Security News > 2021 > July > Firm Hacked to Spread Ransomware Had Previous Security Flaws
For 21 years, the software company Kaseya labored in relative obscurity - at least until cybercriminals exploited it in early July for a massive ransomware attack that snarled businesses around the world and escalated U.S.-Russia diplomatic tensions.
A 2019 ransomware attack also rode into computers through another company's add-on software component to the Kaseya VSA, causing more limited damage than the recent attack.

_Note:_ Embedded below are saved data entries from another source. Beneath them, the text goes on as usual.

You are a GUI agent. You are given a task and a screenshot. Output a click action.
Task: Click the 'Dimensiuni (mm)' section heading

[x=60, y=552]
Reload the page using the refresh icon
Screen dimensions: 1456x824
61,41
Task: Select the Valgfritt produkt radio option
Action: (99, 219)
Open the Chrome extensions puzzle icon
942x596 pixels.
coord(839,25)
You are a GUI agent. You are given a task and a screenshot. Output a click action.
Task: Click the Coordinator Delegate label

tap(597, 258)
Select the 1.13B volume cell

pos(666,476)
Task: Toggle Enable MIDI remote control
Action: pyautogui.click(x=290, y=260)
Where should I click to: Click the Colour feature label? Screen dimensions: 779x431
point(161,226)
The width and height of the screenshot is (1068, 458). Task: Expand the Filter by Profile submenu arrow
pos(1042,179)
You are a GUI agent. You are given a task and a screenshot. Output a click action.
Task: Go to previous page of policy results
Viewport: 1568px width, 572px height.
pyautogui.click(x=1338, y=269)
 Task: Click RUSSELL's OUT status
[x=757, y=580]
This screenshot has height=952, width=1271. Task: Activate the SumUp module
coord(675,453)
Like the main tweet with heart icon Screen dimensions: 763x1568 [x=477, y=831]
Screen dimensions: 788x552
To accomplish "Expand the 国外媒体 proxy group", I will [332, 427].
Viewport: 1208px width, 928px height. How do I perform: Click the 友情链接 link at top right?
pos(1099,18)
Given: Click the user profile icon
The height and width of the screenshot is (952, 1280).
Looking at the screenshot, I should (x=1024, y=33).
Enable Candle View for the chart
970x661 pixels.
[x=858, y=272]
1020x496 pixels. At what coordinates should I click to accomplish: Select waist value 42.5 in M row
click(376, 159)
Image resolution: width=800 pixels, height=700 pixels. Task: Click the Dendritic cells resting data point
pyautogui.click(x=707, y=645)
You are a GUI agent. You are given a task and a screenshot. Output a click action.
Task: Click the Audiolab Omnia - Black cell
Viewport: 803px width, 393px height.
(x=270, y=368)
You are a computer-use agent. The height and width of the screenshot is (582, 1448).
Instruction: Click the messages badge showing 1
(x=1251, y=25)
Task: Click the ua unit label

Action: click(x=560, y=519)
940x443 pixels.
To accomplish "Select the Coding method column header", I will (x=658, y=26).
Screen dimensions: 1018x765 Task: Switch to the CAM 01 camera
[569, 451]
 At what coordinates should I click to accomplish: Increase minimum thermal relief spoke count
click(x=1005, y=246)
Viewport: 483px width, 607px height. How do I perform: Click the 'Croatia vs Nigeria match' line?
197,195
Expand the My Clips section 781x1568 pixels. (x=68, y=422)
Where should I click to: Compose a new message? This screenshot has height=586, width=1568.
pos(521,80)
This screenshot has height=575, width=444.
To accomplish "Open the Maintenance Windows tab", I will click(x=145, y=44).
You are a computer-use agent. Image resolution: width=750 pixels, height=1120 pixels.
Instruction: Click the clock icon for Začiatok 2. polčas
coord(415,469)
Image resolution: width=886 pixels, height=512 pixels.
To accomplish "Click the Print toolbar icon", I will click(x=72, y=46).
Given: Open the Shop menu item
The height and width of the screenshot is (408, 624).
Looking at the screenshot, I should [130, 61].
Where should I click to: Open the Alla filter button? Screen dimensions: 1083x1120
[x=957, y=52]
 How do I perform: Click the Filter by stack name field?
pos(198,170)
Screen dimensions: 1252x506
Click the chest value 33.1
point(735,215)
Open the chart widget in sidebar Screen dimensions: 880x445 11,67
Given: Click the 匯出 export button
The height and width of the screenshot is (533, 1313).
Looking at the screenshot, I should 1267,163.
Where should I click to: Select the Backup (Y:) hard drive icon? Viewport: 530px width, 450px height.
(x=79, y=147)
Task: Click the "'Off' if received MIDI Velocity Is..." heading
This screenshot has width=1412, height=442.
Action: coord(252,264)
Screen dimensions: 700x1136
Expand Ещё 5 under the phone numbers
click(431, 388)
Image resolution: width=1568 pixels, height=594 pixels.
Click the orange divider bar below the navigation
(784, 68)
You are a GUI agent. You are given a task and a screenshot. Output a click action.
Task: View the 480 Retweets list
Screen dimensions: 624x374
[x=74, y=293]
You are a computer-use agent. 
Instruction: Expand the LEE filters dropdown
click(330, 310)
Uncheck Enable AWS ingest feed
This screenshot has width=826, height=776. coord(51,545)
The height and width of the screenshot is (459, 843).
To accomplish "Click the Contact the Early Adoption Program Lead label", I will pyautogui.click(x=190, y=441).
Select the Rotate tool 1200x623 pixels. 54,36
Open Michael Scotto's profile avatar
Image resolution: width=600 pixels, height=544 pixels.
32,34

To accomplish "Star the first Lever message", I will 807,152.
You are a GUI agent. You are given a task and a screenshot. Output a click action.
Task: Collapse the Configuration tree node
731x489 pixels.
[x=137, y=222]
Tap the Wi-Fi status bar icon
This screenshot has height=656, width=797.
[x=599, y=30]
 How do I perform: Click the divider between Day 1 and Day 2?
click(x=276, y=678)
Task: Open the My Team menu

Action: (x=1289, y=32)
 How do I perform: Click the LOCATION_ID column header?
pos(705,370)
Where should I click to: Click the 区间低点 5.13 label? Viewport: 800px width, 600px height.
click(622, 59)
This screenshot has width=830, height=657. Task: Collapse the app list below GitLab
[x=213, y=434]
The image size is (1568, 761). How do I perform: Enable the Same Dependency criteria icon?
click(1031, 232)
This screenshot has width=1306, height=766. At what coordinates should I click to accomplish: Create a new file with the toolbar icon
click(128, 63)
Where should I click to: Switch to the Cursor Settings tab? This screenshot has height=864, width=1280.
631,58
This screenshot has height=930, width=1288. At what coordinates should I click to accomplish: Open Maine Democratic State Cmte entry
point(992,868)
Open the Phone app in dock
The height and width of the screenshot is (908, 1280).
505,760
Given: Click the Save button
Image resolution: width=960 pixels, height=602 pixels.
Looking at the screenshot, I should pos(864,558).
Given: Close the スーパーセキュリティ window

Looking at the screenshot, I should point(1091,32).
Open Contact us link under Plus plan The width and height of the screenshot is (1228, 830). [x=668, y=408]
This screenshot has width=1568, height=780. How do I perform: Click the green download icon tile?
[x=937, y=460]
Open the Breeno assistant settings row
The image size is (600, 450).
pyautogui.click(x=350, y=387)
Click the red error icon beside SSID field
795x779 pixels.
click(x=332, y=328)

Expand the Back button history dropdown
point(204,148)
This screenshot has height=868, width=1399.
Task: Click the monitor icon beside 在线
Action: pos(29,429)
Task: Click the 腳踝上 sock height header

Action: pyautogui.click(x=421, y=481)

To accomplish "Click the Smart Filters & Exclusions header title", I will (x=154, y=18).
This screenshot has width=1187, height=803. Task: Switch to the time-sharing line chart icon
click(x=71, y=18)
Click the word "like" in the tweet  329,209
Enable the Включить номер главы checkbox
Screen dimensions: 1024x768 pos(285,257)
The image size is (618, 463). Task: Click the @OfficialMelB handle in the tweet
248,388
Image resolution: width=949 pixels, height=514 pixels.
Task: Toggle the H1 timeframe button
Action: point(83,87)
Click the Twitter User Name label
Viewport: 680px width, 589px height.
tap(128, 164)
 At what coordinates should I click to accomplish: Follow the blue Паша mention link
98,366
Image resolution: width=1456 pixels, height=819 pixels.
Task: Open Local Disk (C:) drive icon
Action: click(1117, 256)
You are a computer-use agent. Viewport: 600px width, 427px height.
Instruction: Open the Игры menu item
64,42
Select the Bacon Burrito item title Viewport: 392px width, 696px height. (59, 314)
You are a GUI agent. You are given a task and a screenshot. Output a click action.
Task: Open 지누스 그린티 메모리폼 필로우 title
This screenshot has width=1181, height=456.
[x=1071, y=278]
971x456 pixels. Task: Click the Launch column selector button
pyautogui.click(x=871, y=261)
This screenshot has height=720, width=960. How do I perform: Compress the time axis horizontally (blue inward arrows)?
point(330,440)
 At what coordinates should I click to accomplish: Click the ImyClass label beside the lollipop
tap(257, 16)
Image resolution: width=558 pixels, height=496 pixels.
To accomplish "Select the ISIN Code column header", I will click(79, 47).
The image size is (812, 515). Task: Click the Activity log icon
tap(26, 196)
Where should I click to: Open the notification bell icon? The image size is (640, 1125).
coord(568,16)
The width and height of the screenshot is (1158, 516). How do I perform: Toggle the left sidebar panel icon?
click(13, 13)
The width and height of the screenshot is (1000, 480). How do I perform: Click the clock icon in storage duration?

In 2014, Kaseya's own founders sued the company in a dispute over responsibility for a VSA security flaw that allowed hackers to launch a separate cryptocurrency scheme.
Nearly all of Kaseya's security problems have as their root cause well-understood coding vulnerabilities that should have been addressed earlier, said cybersecurity expert Katie Moussouris, the founder and CEO of Luta Security.
New vulnerabilities affecting Kaseya's VSA - including the one exploited by the REvil ransomware gang - were discovered this year by a Dutch cybersecurity research group that says it confidentially warned Kaseya in early April.
With Kaseya in the spotlight, a cybersecurity responder assisting clients stricken by the July 2 ransomware attack discovered what he called a glaring Kaseya security omission: a vulnerability in a public-facing customer portal that had been identified in 2015 but left unpatched.